Photodynamic therapy (PDT) holds great promise in tumor treatment. Nevertheless, it remains highly desirable to develop easy-to-fabricated PDT systems with improved tumor accumulation/internalization and timely therapeutic feedback. Here, we report a tumor-acidity-responsive chimeric peptide for enhanced PDT and noninvasive real-time apoptosis imaging. Both in vitro and in vivo studies revealed that a tumor mildly acidic microenvironment could trigger rapid protonation of carboxylate anions in chimeric peptide, which led to increased ζ potential, improved hydrophobicity, controlled size enlargement, and precise morphology switching from sphere to spherocylinder shape of the chimeric peptide. All of these factors realized superfast accumulation and prolonged retention in the tumor region, selective cellular internalization, and enhanced PDT against the tumor.
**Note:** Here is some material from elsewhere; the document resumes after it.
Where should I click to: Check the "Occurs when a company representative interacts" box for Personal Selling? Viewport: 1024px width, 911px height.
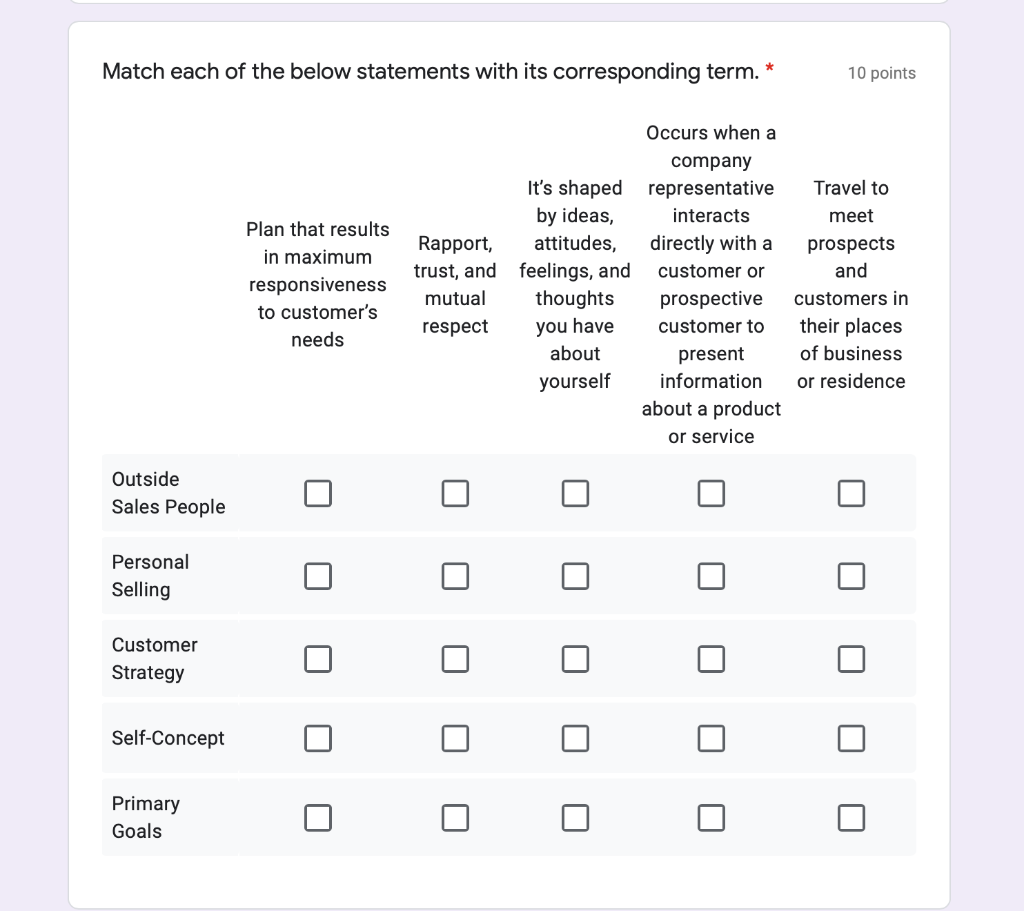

Meanwhile, this chimeric peptide could further generate reactive oxygen species and initiate cell apoptosis during PDT. The subsequent formation of caspase-3 enzyme hydrolyzed the chimeric peptide, achieving a high signal/noise ratio and timely fluorescence feedback. Importantly, direct utilization of the acidity responsiveness of a biofunctional Asp–Glu–Val–Asp–Gly (DEVDG, caspase-3 enzyme substrate) peptide sequence dramatically simplified the preparation and increased the performance of the chimeric peptide furthest.